そして怪獣作品の大半は「人類対怪獣」もしくは「怪獣対怪獣」のどちらに入ると思いますが、『初代ゴジラ』や『シン・ゴジラ』は「人類対怪獣」の典型として、それに対し『○○ vs ○○』など、複数の怪獣が登場して対戦するのは「怪獣対怪獣」、いわゆる怪獣プロレスという形式になります、本作は怪獣多数登場にも関わらず、結果的に『初代』や『シン』のような「人類対怪獣」の形になって、そして前述両作を彷彿させる「科学の力でゴジラを倒した」という結末を迎えた。旧作に対するリスペクトは話の展開だけではなく、怪獣の部分からも色々垣間見えました。
人類側の対ゴジラ最終手段「オーソゴナル・ダイアゴナライザー」、その略称は初代ゴジラの「オキシジェン・デストロイヤー」と同じく「O.D.」となっています、これも意図的な偶然だね
本作はゴジラ以外、シリーズ旧作の怪獣も多数登場しました(オリジナル怪獣もいた)、外見や設定には多少の変更がありますが、全部世界観に合わせて良い感じにアレンジを加えました、今回の怪獣は皆紅塵という異常現象と共に現れた謎の存在であり、怪獣感より生物感の方は強く感じられ、怪獣間の捕食や生存競争などの描写もありました、そして小さいサイズから皆どんどん何らかの形で進化していって、肝心のゴジラでも例外なく、『シン』のように、最初は水生形態で、そして両生形態→陸生形態に進化し、終盤にやっとお馴染みの見た目(最終形態)になって君臨しました。そして今作のゴジラは全シリーズにおいて、唯一核エネルギーとは関係ない個体であり、それでも強さには全然影響なく「ゴジラ=天災」という軸もブレてない、なんなら今作のゴジラ、宇宙を壊滅させるポテンシャルすらあります、そんなゴジラにどうやって対抗するのか、その答えは…ジェットジャガー!
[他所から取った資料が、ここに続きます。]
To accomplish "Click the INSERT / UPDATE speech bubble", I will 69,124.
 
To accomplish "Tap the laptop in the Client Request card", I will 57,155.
今作のジェットジャガーの話ですが、最初はただの町工場で作られたロボットで、話の展開と共に強化されつつ、最終的に段々と人知を超えていき、そしてゴジラと同じ土俵に立ち上がって、自分の使命を果たすという悲壮感が漂う話でした、最終話にグッと来る話ですね。そして円盤特典のオーディオコメンタリーでジェットジャガーの裏話について「13話までゴジラと戦えるようになって貰わないと困る (脚本:円城 塔)」というコメントによると、「ジェットジャガー vs ゴジラ」という構図は最初からもう決まっていて、「最後の最後まで」進化し続けていくジェットジャガーの大活躍は必見です!
色々お話したんだけど、結局気軽に観るのが一番!
前述の通り、今作は「難しく考えなくても楽しめる」という意匠で作られたので、普通のエンターテイメント作品として観ても全然面白い、13話構成なので、映画と比べてテンポ緩く感じる時もありますが、その分謎解きパートはしっかり描写され、ゆるい日常シーンも間接的に世界観を説明してくれるので、メリハリとしてはちょうどいいくらいと思います、そして戦闘シーンのバリエーションも多くて、人間サイズから巨大サイズの怪獣バトルが用意されているので、戦闘シーン重視の方も満足できるボリュームです、テレビ放送が終わった今、Netflixでまだ観れるので、今までとは一味違うゴジラを求めてる方は、ぜひ観てほしいです!それでは!